**Input for this task**
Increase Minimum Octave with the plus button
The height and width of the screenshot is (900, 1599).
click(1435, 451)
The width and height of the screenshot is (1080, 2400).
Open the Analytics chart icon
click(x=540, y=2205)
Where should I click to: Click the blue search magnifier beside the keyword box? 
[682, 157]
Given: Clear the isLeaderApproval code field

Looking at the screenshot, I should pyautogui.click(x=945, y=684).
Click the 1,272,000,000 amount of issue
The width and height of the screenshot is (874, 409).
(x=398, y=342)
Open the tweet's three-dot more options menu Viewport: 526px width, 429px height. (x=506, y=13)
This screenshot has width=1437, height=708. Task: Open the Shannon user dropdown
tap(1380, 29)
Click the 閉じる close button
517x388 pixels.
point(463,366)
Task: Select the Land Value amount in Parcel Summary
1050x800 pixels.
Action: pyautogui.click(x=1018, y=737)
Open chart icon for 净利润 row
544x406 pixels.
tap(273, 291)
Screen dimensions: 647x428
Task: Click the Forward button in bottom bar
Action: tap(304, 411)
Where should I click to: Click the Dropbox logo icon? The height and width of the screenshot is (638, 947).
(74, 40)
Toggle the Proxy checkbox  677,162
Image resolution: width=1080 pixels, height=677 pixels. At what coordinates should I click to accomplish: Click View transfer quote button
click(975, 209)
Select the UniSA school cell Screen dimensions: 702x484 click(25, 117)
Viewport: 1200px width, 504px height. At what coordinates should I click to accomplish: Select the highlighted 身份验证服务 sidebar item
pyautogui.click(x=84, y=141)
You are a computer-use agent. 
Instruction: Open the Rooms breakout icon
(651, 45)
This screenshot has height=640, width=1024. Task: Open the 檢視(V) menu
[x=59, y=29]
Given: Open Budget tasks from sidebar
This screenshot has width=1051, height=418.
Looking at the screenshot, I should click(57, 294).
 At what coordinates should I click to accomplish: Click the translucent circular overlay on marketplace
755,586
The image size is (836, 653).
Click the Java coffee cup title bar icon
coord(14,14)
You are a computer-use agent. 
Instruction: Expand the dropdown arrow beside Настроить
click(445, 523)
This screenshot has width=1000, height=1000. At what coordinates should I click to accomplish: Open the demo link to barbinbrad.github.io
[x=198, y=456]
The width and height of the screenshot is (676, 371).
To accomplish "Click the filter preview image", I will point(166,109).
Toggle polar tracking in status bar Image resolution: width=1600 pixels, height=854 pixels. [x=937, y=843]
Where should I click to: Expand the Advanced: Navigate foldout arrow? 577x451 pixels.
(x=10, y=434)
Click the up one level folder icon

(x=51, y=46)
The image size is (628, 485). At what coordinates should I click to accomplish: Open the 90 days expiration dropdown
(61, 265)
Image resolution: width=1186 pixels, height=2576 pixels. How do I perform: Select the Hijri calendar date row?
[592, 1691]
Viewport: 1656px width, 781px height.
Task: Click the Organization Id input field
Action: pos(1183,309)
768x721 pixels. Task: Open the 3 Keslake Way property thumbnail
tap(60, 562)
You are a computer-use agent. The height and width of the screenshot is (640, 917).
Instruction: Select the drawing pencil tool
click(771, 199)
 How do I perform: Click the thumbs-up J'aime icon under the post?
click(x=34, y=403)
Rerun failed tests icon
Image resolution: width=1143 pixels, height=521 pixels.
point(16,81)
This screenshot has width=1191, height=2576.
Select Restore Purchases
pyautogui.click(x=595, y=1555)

**Work required**
Copy every line of the material in which the word "amount" occurs.

**Solution**
Click the 1,272,000,000 amount of issue
Task: Select the Land Value amount in Parcel Summary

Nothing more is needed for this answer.